#### [Stated task]
Format the lines from the one with "Open the Vivid profile avatar" up to and including the final line as a Markdown table with the columns Row and Text, numbering each row and leaving out blank lines and pictures.

###

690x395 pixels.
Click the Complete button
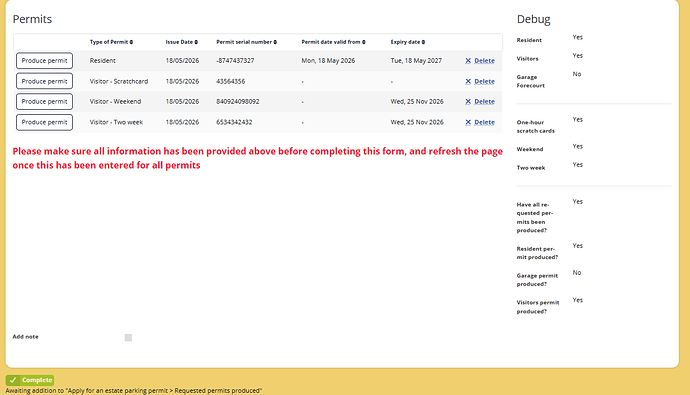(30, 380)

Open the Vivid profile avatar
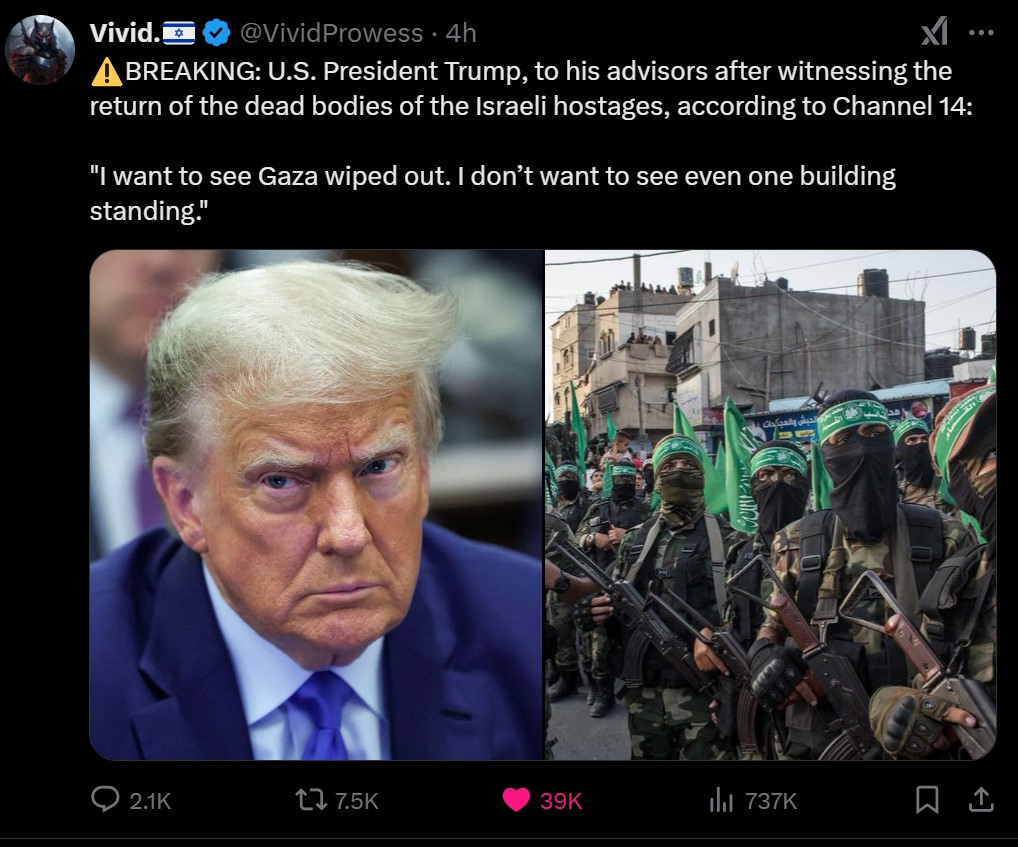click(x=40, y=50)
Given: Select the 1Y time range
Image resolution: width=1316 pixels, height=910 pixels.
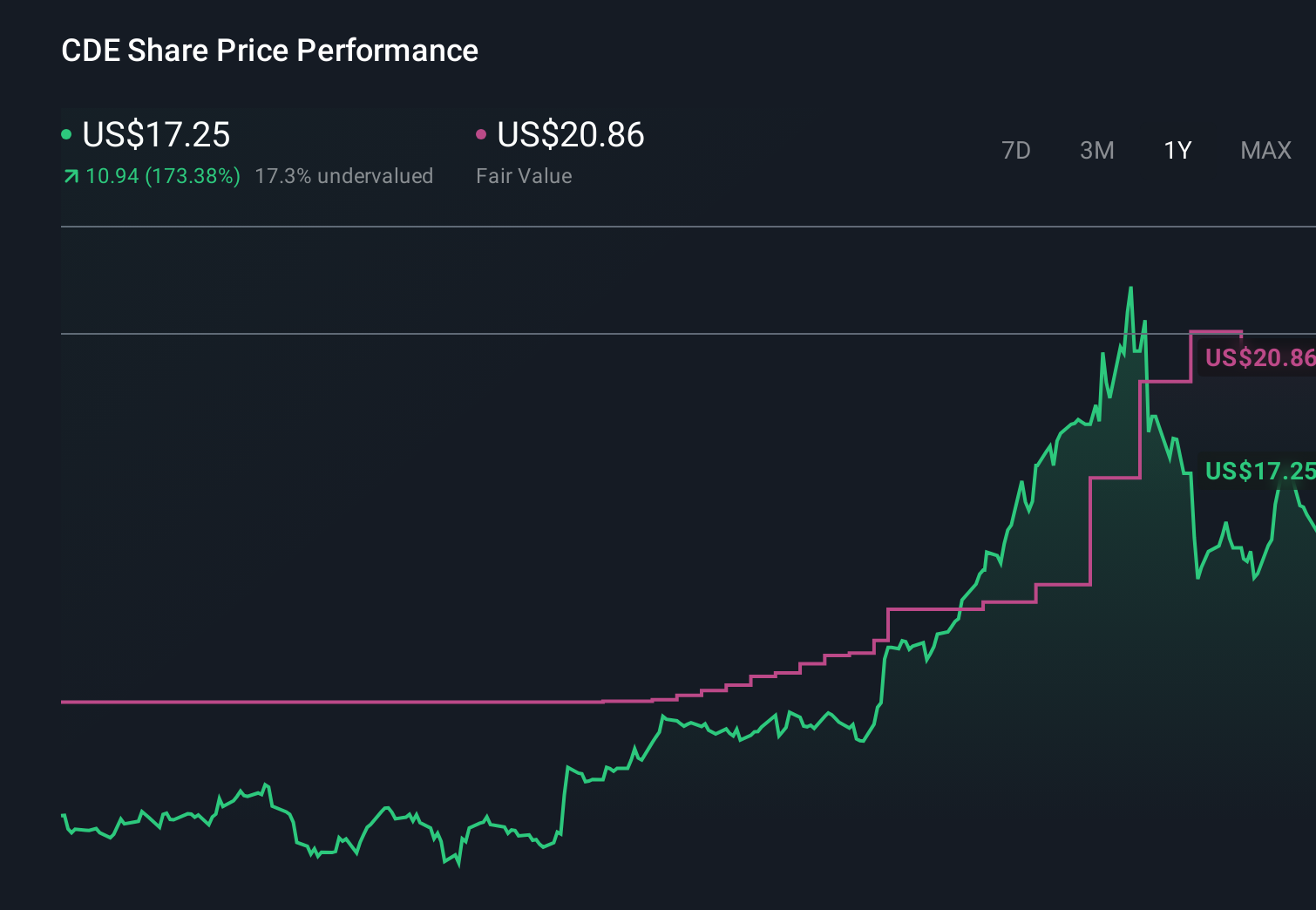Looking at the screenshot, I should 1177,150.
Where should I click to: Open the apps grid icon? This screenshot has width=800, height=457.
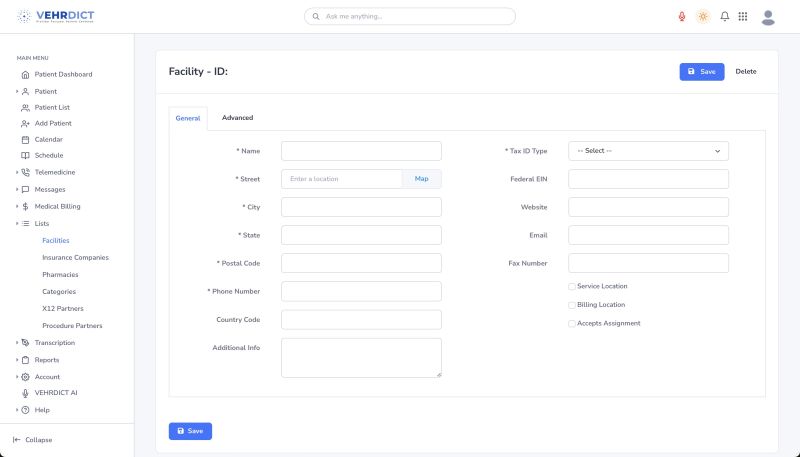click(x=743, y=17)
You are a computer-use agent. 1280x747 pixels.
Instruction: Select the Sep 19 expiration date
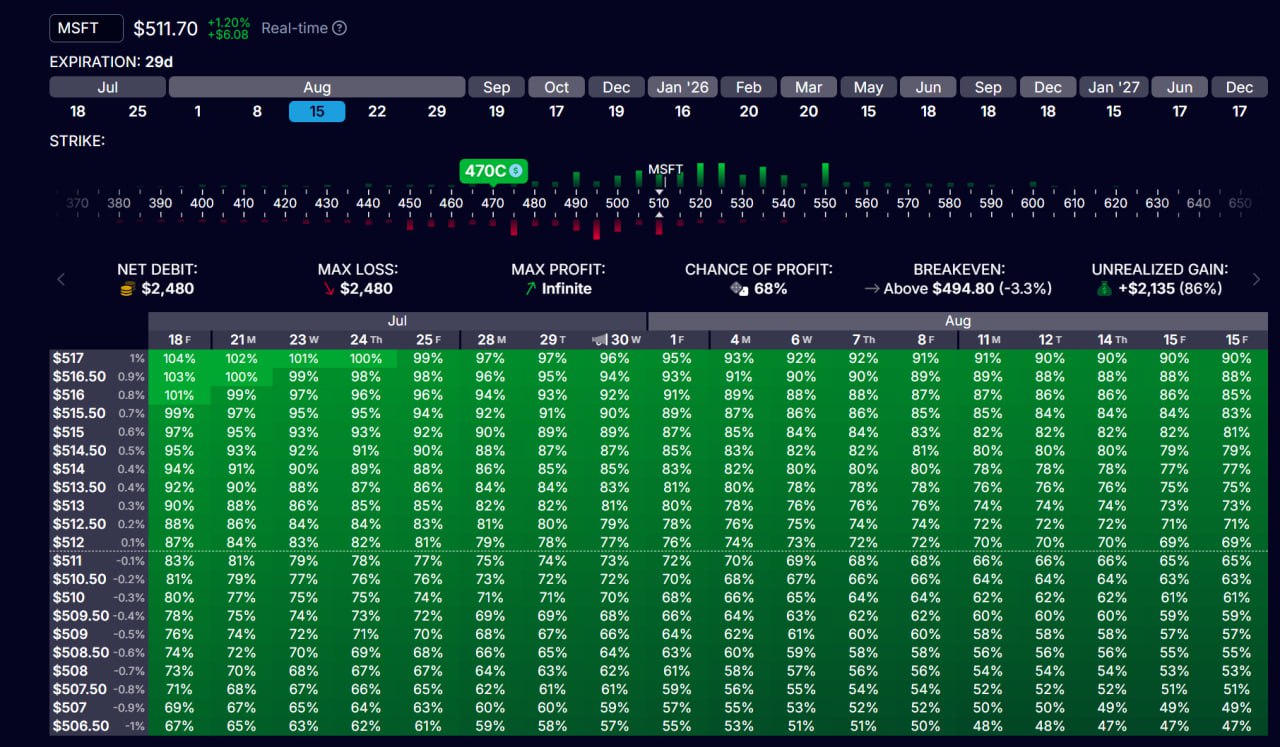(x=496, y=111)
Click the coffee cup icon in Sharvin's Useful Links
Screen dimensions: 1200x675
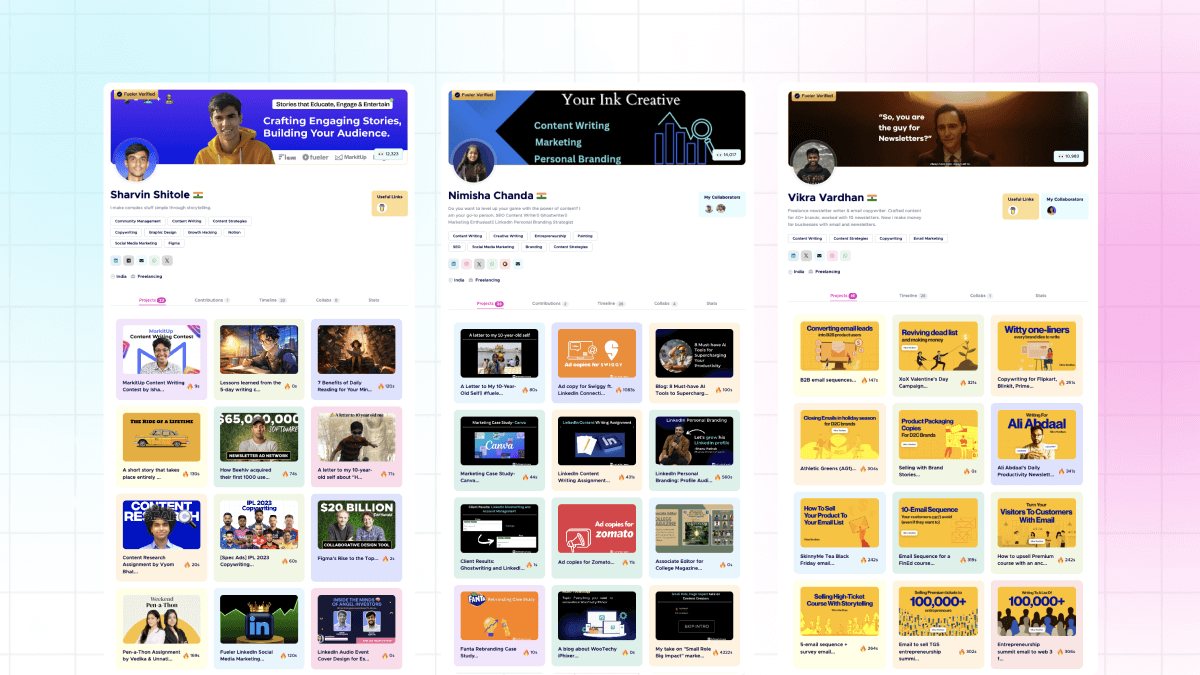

###

#### [Result for this exercise]
| Row | Text |
|---|---|
| 1 | Open the Vivid profile avatar |
| 2 | click(x=40, y=50) |
| 3 | Given: Select the 1Y time range |
| 4 | Image resolution: width=1316 pixels, height=910 pixels. |
| 5 | Looking at the screenshot, I should 1177,150. |
| 6 | Where should I click to: Open the apps grid icon? This screenshot has width=800, height=457. |
| 7 | click(x=743, y=17) |
| 8 | You are a computer-use agent. 1280x747 pixels. |
| 9 | Instruction: Select the Sep 19 expiration date |
| 10 | (x=496, y=111) |
| 11 | Click the coffee cup icon in Sharvin's Useful Links |
| 12 | Screen dimensions: 1200x675 |